What is the coefficient of variation?

12

I sometimes wonder whether some functions and options in SAS software ever get used. Last week I was reviewing new features that were added to SAS/IML 13.1. One of the new functions is the CV function, which computes the sample coefficient of variation for data.

Maybe it is just me, but when I compute descriptive statistics for univariate data, the coefficient of variation is not a statistic that I look at. I don't think my undergraduate statistics course even mentioned the coefficient of variation (CV). I first encountered the idea many years later when learning about distribution theory.

The CV is a simple idea. For a distribution, the coefficient of variation is the ratio of the standard deviation to the mean: CV = σ/μ. You can estimate the coefficient of variation from a sample by using the ratio of the sample standard deviation and the sample mean, usually multiplied by 100 so that it is on the percent scale. This ratio is also known as the relative standard deviation when the data are positive.

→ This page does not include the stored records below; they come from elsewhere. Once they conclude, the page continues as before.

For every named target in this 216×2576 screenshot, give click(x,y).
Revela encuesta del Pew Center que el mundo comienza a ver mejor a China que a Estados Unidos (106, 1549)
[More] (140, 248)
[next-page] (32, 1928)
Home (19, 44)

What does the coefficient of variation mean?

The coefficient of variation is a dimensionless quantity. As such, it provides a measure of the variability of a sample without reference to the scale of the data.

Suppose I tell two people to measure the heights of some plants. The first person reports that the average height is 1.2 meters, with a standard deviation of 0.275 meters. The second person measures the same plants in centimeters. She reports that the average height is 120 centimeters, with a standard deviation of 27.5 centimeters. Obviously, these are the same answers, but one person reports a standard deviation of 0.275 (which sounds small) whereas the other person reports a standard deviation of 27.2 (which sounds big). The coefficient of variation comes to the rescue: for both sets of measurements the coefficient of variation is 22.9.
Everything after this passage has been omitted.